Subsurface Biogeochemical Research

Program Mission

The Subsurface Biogeochemical Research (SBR) program seeks to advance a robust predictive understanding of how watersheds function as complex hydrobiogeochemical systems, and how these systems respond to perturbations cause by changes to water availability/quality, land use/vegetation cover, and inorganic element/contaminant loading.

Program Description

SBR researchers are encouraged to use a systems approach to probe the multiscale structure and function of watersheds from subsurface groundwater and soils through surface water bodies and vegetation, Emphasis is placed on obtaining a mechanistic understanding of disturbed and managed ecosystems, and incorporation of this understanding into a range of genome-enabled biogeochemical, reactive transport and multi-scale models. These mechanistic models, which extend from bedrock through soils to the vegetative canopy, are based on codes that incorporate metabolic models of microbial processes; molecular-scale understanding of the stability, speciation, and interactions of inorganic elements with microbes, microbial communities and plants; and diagnostic signatures of hydrobiogeochemical responses at multiple spatial and temporal scales. State-of-science understanding codified in a range of models provides the basis for testing hypotheses, guiding experimental design, integrating scientific knowledge on multiple environmental systems into a common framework, and translating this information to support informed decision making and policies.

The SBR program and the Terrestrial Ecosystem Science (TES) program constitute the Environmental System Science (ESS) activity within the Earth and Environmental Systems Sciences Division (EESSD). The overarching goal for ESS is to advance a robust predictive understanding of terrestrial ecosystems extending from “bedrock to tree-tops” and from global to molecular scales through an iterative cycle of model-driven experimentation and observation. SBR and TES program managers work closely together to coordinate these two separate programs to advance their shared goal of developing a holistic understanding of terrestrial ecosystems to address DOE’s energy and environmental missions.  

Program Funding Opportunity Announcements

Announcements are posted on the DOE Office of Science Grants and Contracts Website and at Information about preparing and submitting applications, as well as the DOE Office of Science merit review process, is available at the DOE Office of Science Grants and Contracts Website. For current announcements visit BER Funding Opportunities.
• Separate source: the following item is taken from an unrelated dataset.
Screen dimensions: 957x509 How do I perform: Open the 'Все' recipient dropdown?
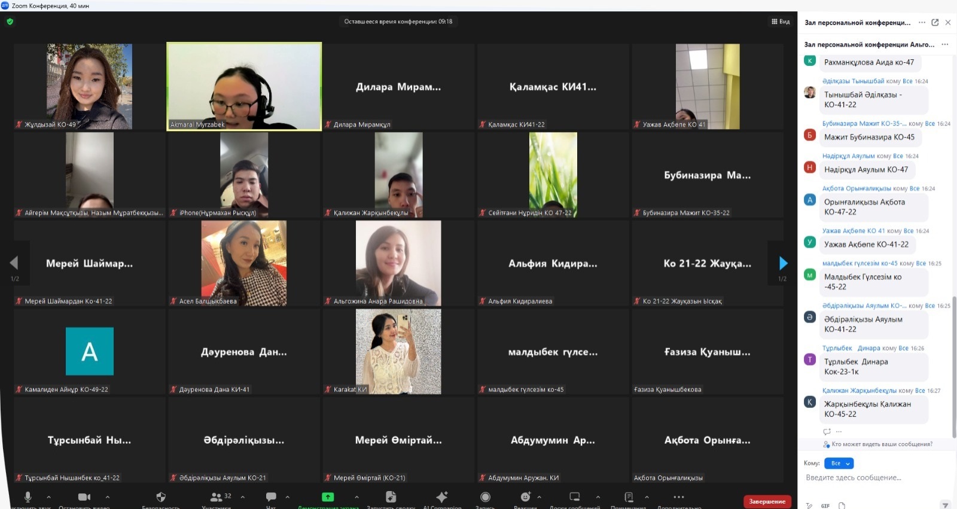point(839,464)
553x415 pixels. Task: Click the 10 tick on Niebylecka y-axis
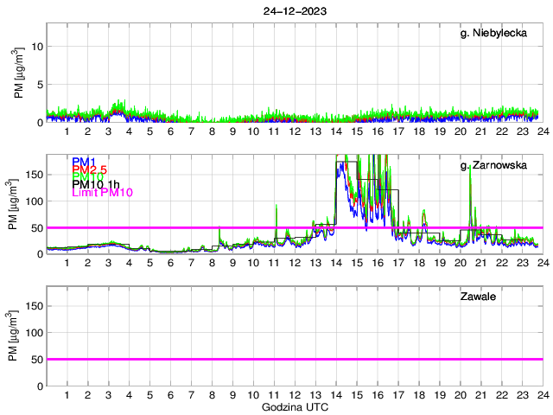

Why the Program's Research is Important

DOE is responsible for advancing the energy, environmental, and nuclear security objectives of the United States. To better address this DOE mission, the Secretary of Energy reorganized DOE in 2013 to bring together the fundamental science and applied research programs, capabilities and activities of DOE within the Undersecretary Office for Science and Energy (US/SE). The nexus of energy and water is one area of common interest and activity for both the science and energy parts of the DOE portfolio, and so, the US/SE established a crosscutting “water-energy nexus” initiative. In part, the water-energy nexus seeks to optimize the energy efficiency of water management, treatment, distribution and end use systems, and enhance the reliability and resilience of energy and water systems. Moreover, flows of energy and water are intrinsically interconnected, in large part due to the characteristics and properties of water that make it so useful for producing energy and the energy requirements to treat and distribute water for human use.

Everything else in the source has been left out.